## ЗАДАНИЯ
[1] Какой японский генерал, согласно примечаниям о Русско-японской войне, хотел было закончить атаку?
[2] Пожалуйста, продолжите примечания о Русско-японской войне сразу после последнего предложения.

## ИСХОДНЫЙ ТЕКСТ
§ §

Говорят, что если узнает про то начальство, то достанется ему на орешки.
Сообщают, что прибыли две джонки из Чифу, одна с сапогами, а другая со съестными припасами.
161 Что-то около 19 тысяч рублей, по стоимости рабочих рук и прочего в мирное время.
162 Жаль, что в Артуре не было возможности пользоваться такими же естественными брустверами для батарей, здесь характер местности другой.
163 Если эти укрепления где и пострадали серьезнее, то только от флангового огня, от крупных орудий японских канонерок.
164 Появившиеся в газетах сведения о том, будто фугасы не взрывались потому, что среди китайцев работали и японцы, перерезавшие провода, не что иное, как фантазии. Японцы совсем не пошли по фугасам.
165 Эти-то пушки и были упомянуты в телеграмме генерала Надеина.
166 В сочинении графа Ревентлова «Der Russisch-Japanische Krieg» находим, что японский генерал Оку хотел было уже закончить атаку, ввиду ее безуспешности и огромных потерь, когда заметил отступление русских с левого фланга. Этот факт отмечен и другими иностранными изданиями.
167 По словам других — 800 человек; мне думается, что в последнее число входят и жертвы панического, беспорядочного отступления по сию сторону Кинчжоу, т. е. не по вине японцев.
168 Мне довелось слышать мнение, что следовало укрепить и гору Самсон и это принесло бы нам много пользы как прекрасный наблюдательный пункт.
169 Стоившего России сотен тысяч жизней, уймы средств и — престижа на Дальнем Востоке и в глазах Европы.
170 Досаднее всего то, что все беззаветное геройство наших солдат и офицеров пропало даром из-за генералов не-героев. А ныне на родине осуждают всю армию по общим результатам кампании. Развенчивая дутых, самозваных героев, чуть не плюют на действительных, в лучшем случае не обращают на них никакого внимания. Искренно обрадовались мы за артурский гарнизон, когда узнали, что прибывший из плена комендант крепости генерал Смирнов первым долгом начал ходатайствовать о достойном награждении всего гарнизона помимо полученных отдельных наград как о дани справедливости. Думается, что та же справедливость требует и награждений всех участников Маньчжурских армий, хотя бы особо установляемыми медалями. Для многих навеки искалеченных будет это единственной наградой, так как начальство удивительно скупилось жалованием знаков отличий, заслуженных по статуту.

§ §

## ПРЕДОСТАВЛЕННЫЙ ЛИСТИНГ
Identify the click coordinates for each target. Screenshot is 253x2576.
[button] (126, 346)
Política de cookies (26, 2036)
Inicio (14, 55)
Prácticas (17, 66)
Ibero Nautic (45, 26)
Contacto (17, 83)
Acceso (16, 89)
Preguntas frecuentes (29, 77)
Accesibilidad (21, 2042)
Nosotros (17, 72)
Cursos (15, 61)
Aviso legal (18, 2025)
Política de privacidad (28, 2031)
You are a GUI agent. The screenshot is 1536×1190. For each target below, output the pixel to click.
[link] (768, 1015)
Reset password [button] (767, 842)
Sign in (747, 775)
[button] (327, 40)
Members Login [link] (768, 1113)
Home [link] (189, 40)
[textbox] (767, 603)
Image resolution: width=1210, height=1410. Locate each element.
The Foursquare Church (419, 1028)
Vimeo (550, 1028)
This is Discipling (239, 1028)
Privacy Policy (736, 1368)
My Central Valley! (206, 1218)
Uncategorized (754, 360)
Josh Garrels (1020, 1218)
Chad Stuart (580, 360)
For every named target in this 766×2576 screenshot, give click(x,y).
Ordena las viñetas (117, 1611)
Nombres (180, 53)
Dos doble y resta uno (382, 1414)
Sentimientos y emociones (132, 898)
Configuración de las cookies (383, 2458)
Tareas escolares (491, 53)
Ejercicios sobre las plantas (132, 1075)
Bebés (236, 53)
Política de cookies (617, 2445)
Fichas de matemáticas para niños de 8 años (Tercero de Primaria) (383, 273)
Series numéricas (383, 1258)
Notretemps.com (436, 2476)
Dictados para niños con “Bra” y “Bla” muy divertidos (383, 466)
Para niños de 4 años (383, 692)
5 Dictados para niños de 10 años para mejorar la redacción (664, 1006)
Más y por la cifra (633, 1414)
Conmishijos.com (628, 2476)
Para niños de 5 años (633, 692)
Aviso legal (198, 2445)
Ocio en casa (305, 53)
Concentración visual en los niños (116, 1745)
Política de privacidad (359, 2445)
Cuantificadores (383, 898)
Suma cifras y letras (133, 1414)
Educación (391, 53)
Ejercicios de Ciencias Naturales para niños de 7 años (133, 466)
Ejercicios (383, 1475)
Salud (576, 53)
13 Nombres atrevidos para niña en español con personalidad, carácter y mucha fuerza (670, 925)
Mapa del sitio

§ §

## ОТВЕТЫ
[1] Генерал Оку.

[2]
171 Интересны следующие отзывы о кинчжоуских укреплениях. Покойный адмирал Макаров осматривал подробно кинчжоуские позиции и остался ими очень доволен. — Вы окопались тут, как у Плевны! Это настоящая Плевна! — сказал он. Замечательно то, что и японцы, завладев кинчжоускими укреплениями, назвали их тоже Плевной, но добавляли, что у русских не доставало только Осман-паши. Комендант крепости генерал Смирнов сказал, когда он подробно ознакомился с кинчжоускими позициями: — Это настоящие Фермопилы! Он не ошибся. Защитники позиций оказались достойными имени увековеченного Леонида. Но если назвать кинчжоуские позиции Фермопилами, то генералу Фоку бесспорно принадлежит тоже бессмертная слава, но разве только слава Эфиальта. Наместник адмирал Алексеев, осмотрев всю позицию, телефонную станцию и блиндированные колодцы (их было вырыто целых пять — все было рассчитано на упорную оборону), остался всем очень доволен. — Вы доказали, — обратился он к полковнику Третьякову и инженеру Шварцу, — что в трудные минуты можно сделать даже невозможное! Когда окопы и редуты были закончены, то генерал Фок осмотрел их и сказал вышепомянутым строителям позиции: — Вот это так! Теперь я берусь защищать эти позиции даже без артиллерии! Но как он защищал их на деле, это мы уже знаем. Хотя бы дал другим возможность защищать!
172 Ему не поверили, но после рассказывали и про другие такие же случаи, даже японские солдаты иногда надевали шинели с наших убитых, чтобы этим обмануть наши передовые цепи.
173 Отмечаю этот факт как иллюстрацию наших порядков: человека, оказавшего действительные услуги защите крепости, приходилось посылать на позиции для того, чтобы представить его к небольшой награде. Между тем сам генерал Стессель награждал своих штабных и прочих присных, не требуя от них действительных заслуг.